Short task: Copy out the lines verbatim, from the line containing "This screenshot has height=800, width=800." through the line containing "(x=789, y=538)", both included.

Source data:
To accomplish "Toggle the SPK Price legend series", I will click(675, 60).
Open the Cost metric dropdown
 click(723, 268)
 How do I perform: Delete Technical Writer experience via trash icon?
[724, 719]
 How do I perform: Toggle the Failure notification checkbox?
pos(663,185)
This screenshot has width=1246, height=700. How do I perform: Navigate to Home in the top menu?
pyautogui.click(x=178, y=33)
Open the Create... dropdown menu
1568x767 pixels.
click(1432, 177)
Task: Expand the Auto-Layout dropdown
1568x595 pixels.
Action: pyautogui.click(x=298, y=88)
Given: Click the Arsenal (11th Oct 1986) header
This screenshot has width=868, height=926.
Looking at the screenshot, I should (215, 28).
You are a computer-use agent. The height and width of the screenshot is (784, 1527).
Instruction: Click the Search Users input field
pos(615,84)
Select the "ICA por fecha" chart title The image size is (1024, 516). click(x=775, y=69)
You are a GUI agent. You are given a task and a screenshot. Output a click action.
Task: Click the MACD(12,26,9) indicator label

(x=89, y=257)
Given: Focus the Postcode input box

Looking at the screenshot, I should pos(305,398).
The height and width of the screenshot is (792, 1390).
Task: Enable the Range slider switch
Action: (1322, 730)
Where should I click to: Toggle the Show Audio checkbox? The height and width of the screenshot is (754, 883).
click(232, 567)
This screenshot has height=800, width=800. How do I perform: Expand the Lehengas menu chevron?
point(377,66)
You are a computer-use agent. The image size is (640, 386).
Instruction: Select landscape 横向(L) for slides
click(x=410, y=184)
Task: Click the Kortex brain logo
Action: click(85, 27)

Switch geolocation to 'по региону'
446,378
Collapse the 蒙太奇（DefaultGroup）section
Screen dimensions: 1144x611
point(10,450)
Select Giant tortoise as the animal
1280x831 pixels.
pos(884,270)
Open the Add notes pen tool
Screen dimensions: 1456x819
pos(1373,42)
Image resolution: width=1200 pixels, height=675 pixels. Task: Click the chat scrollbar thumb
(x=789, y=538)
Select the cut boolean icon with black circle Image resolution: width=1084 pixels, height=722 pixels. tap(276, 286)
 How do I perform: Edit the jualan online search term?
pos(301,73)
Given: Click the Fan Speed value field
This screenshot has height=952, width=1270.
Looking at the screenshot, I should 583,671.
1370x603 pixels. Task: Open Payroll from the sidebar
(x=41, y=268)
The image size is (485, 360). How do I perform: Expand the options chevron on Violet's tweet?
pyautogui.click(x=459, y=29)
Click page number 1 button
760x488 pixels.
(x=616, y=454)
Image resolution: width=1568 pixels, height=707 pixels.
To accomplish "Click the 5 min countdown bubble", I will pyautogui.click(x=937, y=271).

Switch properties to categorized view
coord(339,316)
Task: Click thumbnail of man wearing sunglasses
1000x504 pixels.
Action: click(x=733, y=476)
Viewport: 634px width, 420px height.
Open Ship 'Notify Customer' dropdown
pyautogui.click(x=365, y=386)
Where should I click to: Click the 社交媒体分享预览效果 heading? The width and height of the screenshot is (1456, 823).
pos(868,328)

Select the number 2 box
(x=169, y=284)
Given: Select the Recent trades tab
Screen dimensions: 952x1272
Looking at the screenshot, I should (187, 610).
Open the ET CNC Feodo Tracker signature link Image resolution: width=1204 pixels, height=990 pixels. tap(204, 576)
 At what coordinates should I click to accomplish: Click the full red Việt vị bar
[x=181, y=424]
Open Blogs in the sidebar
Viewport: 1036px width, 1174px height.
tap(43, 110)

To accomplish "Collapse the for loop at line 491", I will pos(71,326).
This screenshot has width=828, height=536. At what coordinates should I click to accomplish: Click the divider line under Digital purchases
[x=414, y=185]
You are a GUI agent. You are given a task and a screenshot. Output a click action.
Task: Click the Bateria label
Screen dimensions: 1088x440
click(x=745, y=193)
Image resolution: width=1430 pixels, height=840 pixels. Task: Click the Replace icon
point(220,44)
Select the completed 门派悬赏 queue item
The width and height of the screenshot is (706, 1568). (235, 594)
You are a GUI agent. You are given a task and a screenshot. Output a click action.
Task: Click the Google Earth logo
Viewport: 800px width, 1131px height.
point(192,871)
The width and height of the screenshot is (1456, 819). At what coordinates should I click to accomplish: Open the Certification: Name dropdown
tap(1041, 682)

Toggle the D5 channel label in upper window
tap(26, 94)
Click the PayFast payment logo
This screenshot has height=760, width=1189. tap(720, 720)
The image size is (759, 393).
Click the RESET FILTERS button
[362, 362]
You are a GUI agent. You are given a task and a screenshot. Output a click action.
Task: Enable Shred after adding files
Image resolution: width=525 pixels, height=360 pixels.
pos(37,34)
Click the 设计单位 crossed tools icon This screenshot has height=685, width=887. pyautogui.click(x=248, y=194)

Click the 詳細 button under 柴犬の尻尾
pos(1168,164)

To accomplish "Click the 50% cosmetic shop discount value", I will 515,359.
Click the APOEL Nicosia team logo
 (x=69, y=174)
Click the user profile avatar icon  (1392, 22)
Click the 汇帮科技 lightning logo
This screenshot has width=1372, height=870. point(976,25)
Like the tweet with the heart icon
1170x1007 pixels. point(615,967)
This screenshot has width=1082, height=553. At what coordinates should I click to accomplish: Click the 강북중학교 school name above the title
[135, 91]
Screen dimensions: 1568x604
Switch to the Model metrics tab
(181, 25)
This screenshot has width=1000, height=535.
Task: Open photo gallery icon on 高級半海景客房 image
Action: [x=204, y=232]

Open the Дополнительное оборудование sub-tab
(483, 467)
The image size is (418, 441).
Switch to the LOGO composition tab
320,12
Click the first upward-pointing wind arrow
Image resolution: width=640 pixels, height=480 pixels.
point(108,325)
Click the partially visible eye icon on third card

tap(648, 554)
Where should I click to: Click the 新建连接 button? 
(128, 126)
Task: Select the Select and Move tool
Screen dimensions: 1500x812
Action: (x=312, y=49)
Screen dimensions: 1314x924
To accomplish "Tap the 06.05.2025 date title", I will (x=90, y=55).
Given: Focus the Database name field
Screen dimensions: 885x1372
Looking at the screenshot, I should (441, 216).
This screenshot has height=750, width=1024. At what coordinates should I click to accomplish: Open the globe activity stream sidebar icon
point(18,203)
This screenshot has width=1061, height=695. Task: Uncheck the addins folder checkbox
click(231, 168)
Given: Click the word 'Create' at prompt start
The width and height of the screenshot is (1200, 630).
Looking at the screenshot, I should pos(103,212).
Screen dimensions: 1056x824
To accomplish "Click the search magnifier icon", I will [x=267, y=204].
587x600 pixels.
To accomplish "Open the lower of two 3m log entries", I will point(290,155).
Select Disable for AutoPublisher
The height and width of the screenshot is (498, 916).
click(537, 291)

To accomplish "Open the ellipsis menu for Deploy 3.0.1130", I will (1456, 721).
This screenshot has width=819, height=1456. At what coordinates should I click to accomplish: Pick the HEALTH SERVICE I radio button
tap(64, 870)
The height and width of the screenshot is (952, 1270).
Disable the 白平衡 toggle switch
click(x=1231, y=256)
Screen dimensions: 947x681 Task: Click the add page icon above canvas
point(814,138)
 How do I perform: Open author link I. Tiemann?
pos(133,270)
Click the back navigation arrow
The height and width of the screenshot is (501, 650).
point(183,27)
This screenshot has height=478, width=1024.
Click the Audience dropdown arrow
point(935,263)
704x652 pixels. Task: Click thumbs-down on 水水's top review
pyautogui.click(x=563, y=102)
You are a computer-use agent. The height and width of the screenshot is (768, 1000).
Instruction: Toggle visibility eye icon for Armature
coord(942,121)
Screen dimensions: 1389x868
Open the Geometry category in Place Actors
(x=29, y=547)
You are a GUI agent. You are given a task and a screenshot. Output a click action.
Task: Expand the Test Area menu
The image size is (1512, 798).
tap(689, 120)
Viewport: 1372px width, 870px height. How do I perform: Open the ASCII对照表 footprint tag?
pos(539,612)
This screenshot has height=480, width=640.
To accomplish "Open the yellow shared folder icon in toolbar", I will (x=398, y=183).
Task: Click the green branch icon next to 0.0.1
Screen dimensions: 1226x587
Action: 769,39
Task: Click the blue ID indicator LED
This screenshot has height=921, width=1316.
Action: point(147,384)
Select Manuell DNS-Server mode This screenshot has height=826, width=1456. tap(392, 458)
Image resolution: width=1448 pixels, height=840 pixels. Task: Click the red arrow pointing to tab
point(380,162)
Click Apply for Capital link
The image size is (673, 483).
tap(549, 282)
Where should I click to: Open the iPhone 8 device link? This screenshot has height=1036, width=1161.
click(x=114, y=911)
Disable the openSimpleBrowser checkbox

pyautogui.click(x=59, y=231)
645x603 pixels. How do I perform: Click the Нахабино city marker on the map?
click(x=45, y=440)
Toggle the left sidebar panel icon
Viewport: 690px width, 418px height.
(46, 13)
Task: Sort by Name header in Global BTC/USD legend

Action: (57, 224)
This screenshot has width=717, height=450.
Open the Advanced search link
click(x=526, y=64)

Written response:
This screenshot has height=800, width=800. How do I perform: Expand the Lehengas menu chevron?
point(377,66)
You are a computer-use agent. The image size is (640, 386).
Instruction: Select landscape 横向(L) for slides
click(x=410, y=184)
Task: Click the Kortex brain logo
Action: click(85, 27)

Switch geolocation to 'по региону'
446,378
Collapse the 蒙太奇（DefaultGroup）section
Screen dimensions: 1144x611
point(10,450)
Select Giant tortoise as the animal
1280x831 pixels.
pos(884,270)
Open the Add notes pen tool
Screen dimensions: 1456x819
pos(1373,42)
Image resolution: width=1200 pixels, height=675 pixels. Task: Click the chat scrollbar thumb
(x=789, y=538)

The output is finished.